KENNEDY SPACE CENTER, Fla. (WFLA) — NASA’s Artemis program will take humans back to the moon for the first time in 50 years.

It began with the Artemis I mission in November 2022, when NASA’s powerful Space Launch System rocket launched for the first time.

Although there was no crew onboard, manikins and sensors inside recorded what it will be like when astronauts do launch on the Artemis II mission.

The four-astronaut crew of Artemis II saw their crew module for the first time this week. Christina Koch, who is from Jacksonville and is also an NC State graduate, is part of the crew.

NASA’s Artemis II Crew that will fly around the moon.

Their mission will fly more than 6,000 miles beyond the moon, deeper into space than any human has gone before. The crew will also be the first to launch on top of NASA’s powerful SLS rocket, they will spend ten days in space.

“I am excited we are doing this,” Mission Specialist Christina Hammock Koch said. “I am excited this is going to put us back on the moon in a sustainable way.”

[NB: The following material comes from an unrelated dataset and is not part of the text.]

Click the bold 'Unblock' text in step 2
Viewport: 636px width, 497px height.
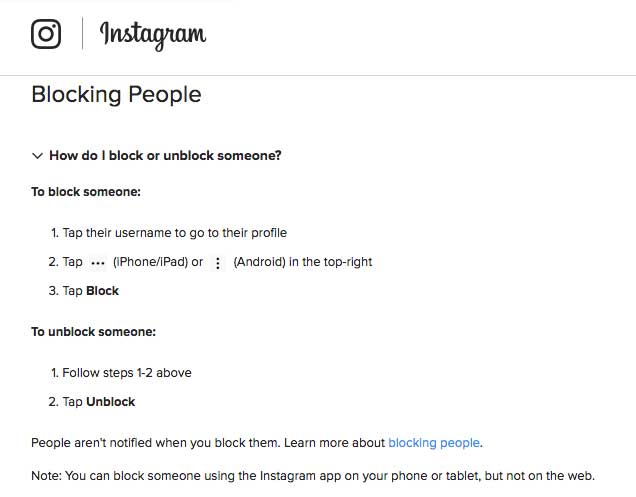(x=110, y=402)
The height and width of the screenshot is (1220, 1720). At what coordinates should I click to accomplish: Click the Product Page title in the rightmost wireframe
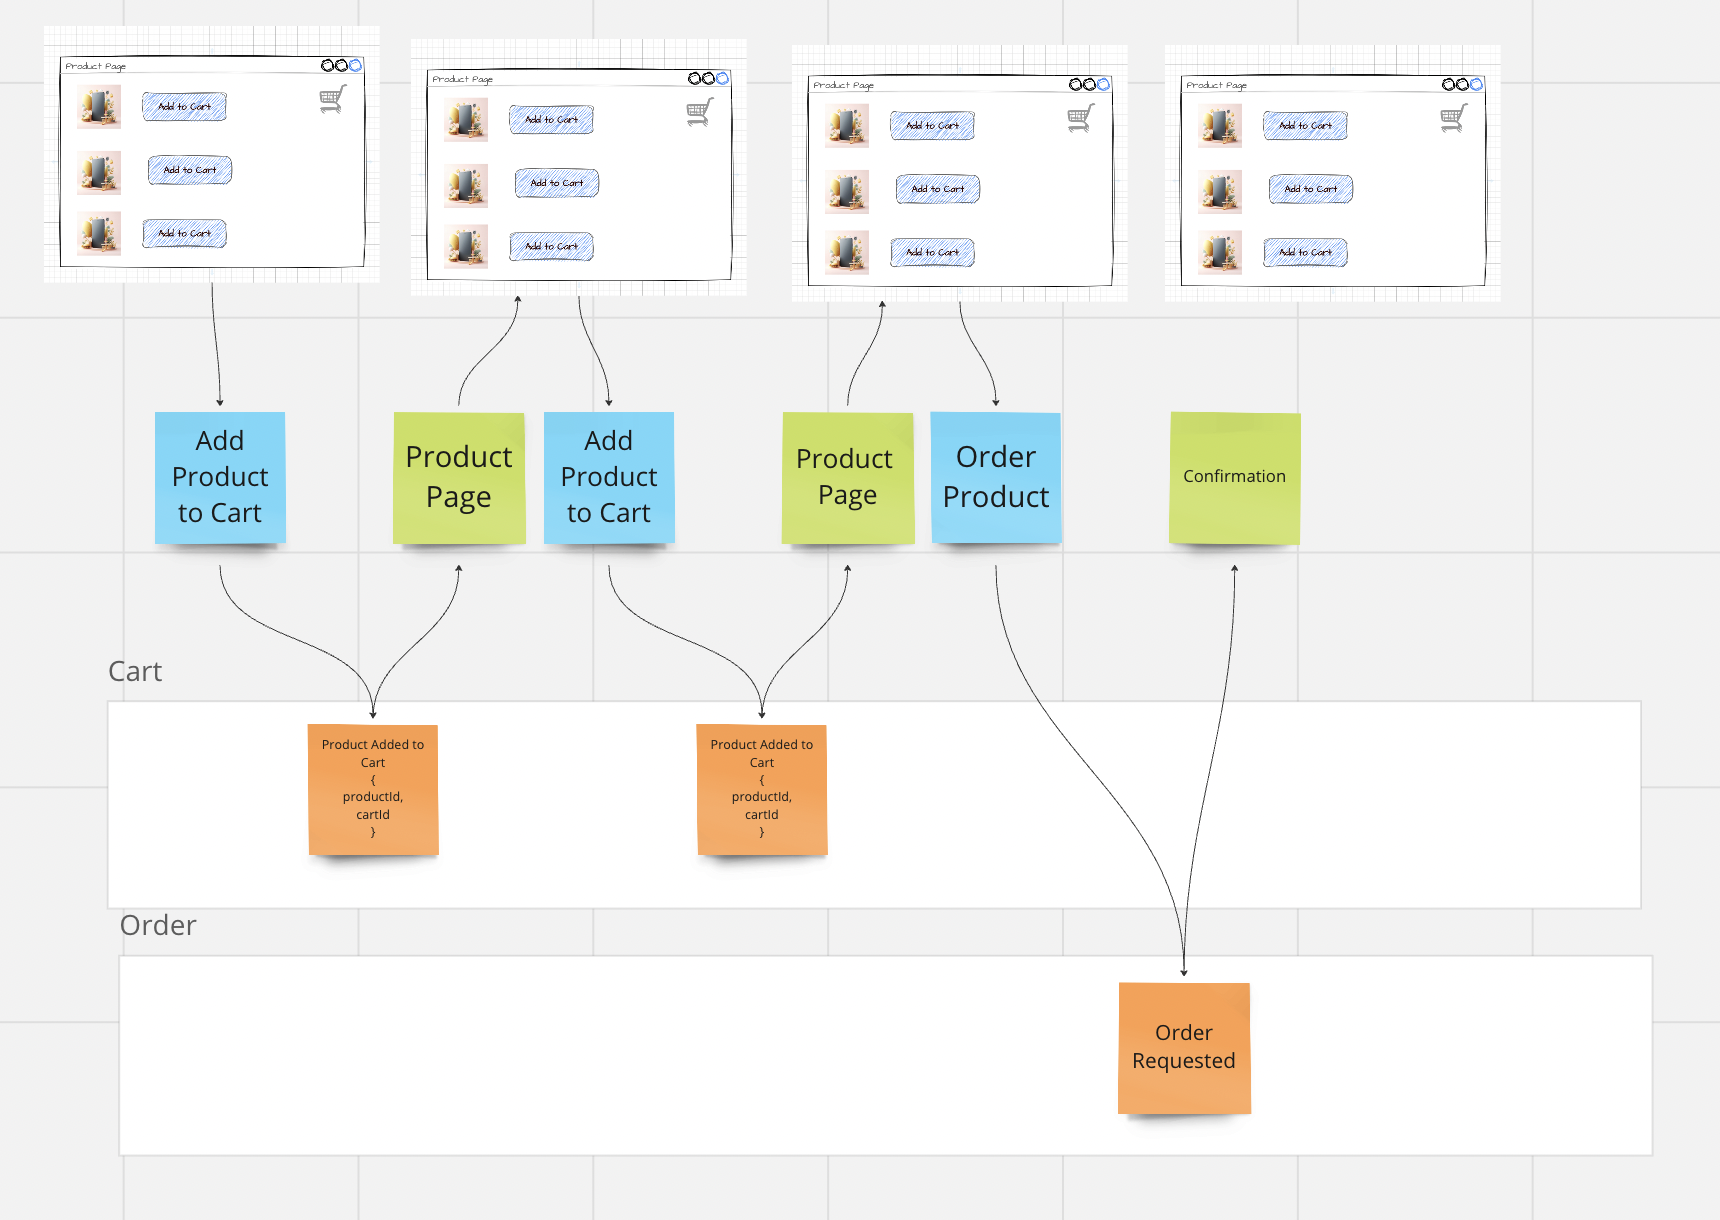click(1216, 85)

This crew will not land on the moon, but they will be busy throughout the mission. They will conduct tests on the spacecraft to push it to its limits with a crew onboard.

Their mission is to learn the crew module in and out, to teach the crews of later missions the best procedures.

The Orion spacecraft

“I think the biggest thing for our crew is setting the stage for our colleagues for Artemis three and four, doing everything we can to make sure the Orion spacecraft is ready for humans and ready to go complete the following missions,” Commander Reid Wiseman said.

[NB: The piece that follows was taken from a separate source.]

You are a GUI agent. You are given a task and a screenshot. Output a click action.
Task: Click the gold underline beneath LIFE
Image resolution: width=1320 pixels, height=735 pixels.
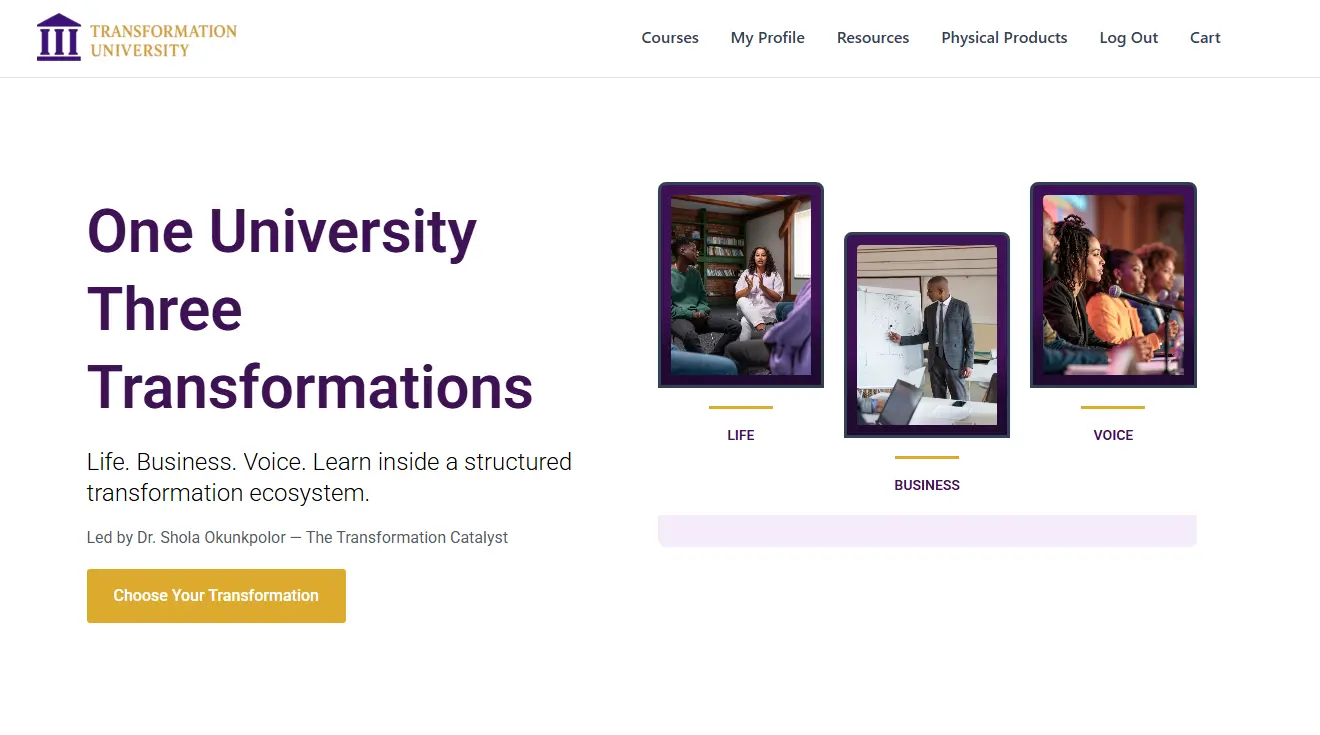pos(740,408)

The crew is beyond excited to go, but also know this mission is not without risk.

“I worry for the sake of my kids, for my family and for the sake of the program,” Wiseman said. “Anything could go wrong, but I know that these teams have developed this spaceship with layers of redundancy.”

The Artemis II mission is currently scheduled to launch in November of 2024. If all goes well, it will pave the way for the next historic missions – Artemis III and Artemis IV – which will put humans back on the moon.